=== EXCERPTED TEXT ===

I have severe depression, before starting drugs I was useless but now with just anafranil I feel the life deserve other chance
I have took anafranil for 2 years and got just 13 days withdrawal symptoms, it was horrible , but it's deserve
The initial effect was so strong,
But after taking it for 6 month, his effectiveness decreased to 20%, but I still got that 20% after 4 years from starting, this make sense for mine.

Drugs is like Minesweeper in goldmine, if you are able to use it right, it's will be the most helpful tool exist.

Thanks for sharing your experience Ibtisam. Anafranil is a tricyclic antidepressant,one of the old school types. I'm glad this medication worked for you,for others it doesn't.

It seems very hit and miss with prescribed antidepressant medication as they do lose their efficacy as in your case,many Doctors then cycle different kinds. I'm glad your Anafranil still does the job and you're able to live a life without terrible depression.

I wish you well.
 
I had pretty severe depression in my teens, attributed to moving halfway across the country to a new town and having to "start all over". Antidepressants were forced on me as a teenager. I think it's for that reason, I saw worsening rather than improvement.

=== EXERCISE DATA ===

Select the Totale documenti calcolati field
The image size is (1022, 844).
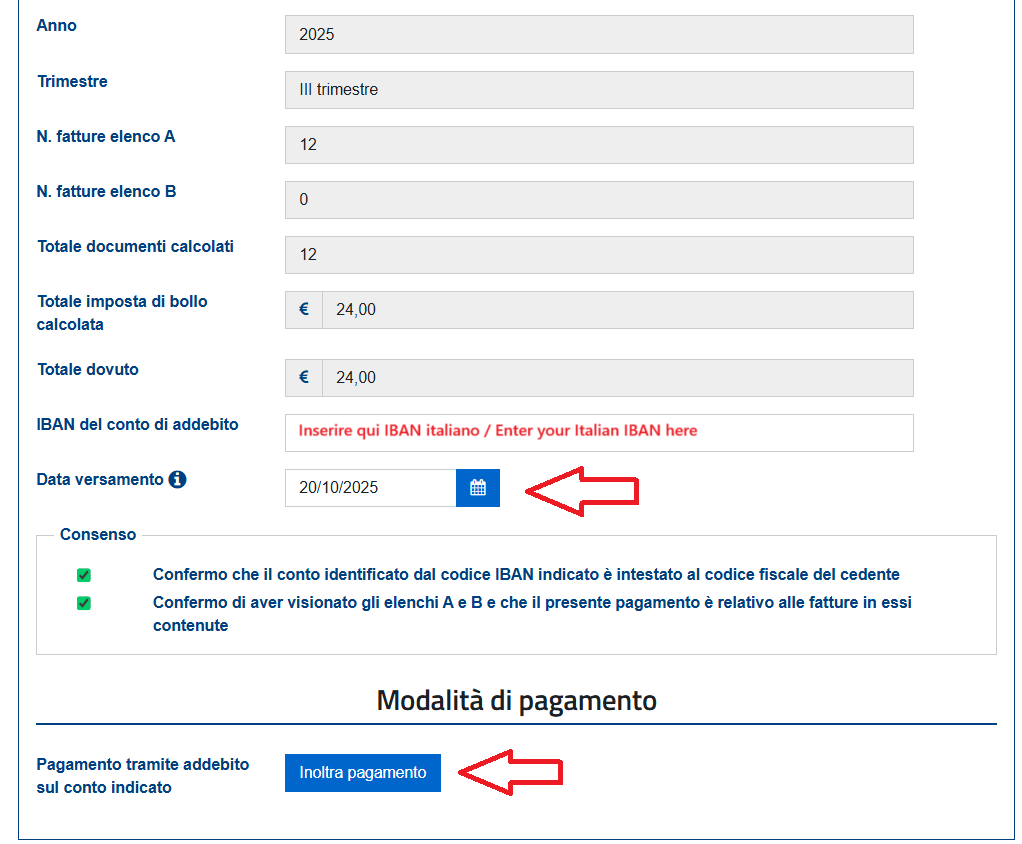(596, 254)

===

_EXERCISE AIM_
Can you reproduce word for word the part of the antidepressant discussion between "I had pretty" and "rather than improvement.", inclusive?

_EXERCISE SOLUTION_
I had pretty severe depression in my teens, attributed to moving halfway across the country to a new town and having to "start all over". Antidepressants were forced on me as a teenager. I think it's for that reason, I saw worsening rather than improvement.